(Dataset records)
━━━━━━
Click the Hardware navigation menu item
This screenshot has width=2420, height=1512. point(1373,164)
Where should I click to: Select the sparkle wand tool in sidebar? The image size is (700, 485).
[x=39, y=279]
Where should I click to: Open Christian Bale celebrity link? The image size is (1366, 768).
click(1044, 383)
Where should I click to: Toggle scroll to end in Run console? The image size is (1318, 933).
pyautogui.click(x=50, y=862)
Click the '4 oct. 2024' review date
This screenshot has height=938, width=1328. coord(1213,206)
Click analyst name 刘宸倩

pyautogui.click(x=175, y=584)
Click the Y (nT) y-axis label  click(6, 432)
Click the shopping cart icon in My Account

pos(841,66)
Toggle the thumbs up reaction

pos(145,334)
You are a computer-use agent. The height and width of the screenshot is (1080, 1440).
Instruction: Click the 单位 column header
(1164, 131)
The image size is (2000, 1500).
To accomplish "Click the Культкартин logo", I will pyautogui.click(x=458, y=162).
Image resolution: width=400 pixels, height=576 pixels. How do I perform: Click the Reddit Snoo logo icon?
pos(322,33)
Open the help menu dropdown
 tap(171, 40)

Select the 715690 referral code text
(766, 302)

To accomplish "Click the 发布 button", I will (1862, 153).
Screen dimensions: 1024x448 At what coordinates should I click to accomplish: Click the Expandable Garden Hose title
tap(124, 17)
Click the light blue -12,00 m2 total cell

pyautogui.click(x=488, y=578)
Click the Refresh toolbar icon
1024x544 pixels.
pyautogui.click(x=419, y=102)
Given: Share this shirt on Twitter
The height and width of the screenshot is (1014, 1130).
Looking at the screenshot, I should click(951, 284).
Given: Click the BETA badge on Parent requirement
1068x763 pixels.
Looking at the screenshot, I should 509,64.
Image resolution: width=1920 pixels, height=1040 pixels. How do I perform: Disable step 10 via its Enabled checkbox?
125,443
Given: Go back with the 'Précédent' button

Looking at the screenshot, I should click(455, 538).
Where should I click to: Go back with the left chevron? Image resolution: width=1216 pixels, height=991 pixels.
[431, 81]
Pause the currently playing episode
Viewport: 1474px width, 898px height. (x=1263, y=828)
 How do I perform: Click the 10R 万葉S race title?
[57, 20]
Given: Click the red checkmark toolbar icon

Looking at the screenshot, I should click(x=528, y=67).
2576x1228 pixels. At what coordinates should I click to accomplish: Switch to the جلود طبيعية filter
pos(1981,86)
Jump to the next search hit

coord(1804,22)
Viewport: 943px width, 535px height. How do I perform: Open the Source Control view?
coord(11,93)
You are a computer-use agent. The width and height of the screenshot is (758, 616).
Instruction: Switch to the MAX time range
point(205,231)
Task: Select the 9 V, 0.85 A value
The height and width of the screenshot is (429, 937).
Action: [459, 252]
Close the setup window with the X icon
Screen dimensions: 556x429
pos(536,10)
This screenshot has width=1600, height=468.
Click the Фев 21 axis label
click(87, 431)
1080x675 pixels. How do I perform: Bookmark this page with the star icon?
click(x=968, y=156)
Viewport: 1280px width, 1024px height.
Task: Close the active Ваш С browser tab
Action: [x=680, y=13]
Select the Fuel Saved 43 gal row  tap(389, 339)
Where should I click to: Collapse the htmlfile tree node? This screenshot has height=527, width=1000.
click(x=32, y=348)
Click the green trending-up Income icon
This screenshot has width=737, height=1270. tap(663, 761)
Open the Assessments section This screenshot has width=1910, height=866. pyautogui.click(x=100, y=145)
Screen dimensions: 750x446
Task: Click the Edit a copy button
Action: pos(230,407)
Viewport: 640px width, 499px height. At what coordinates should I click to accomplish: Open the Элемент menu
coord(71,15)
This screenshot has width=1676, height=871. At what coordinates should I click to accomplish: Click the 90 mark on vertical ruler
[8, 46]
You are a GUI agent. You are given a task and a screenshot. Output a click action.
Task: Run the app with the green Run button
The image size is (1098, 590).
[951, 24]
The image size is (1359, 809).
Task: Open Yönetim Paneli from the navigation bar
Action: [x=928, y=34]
━━━━━━
**Task to carry out**
Filter the records for the string "agent" and copy every line that holds it.

**Response below**
You are a computer-use agent. The height and width of the screenshot is (1080, 1440).
You are a computer-use agent. The width and height of the screenshot is (758, 616).
You are a GUI agent. You are given a task and a screenshot. Output a click action.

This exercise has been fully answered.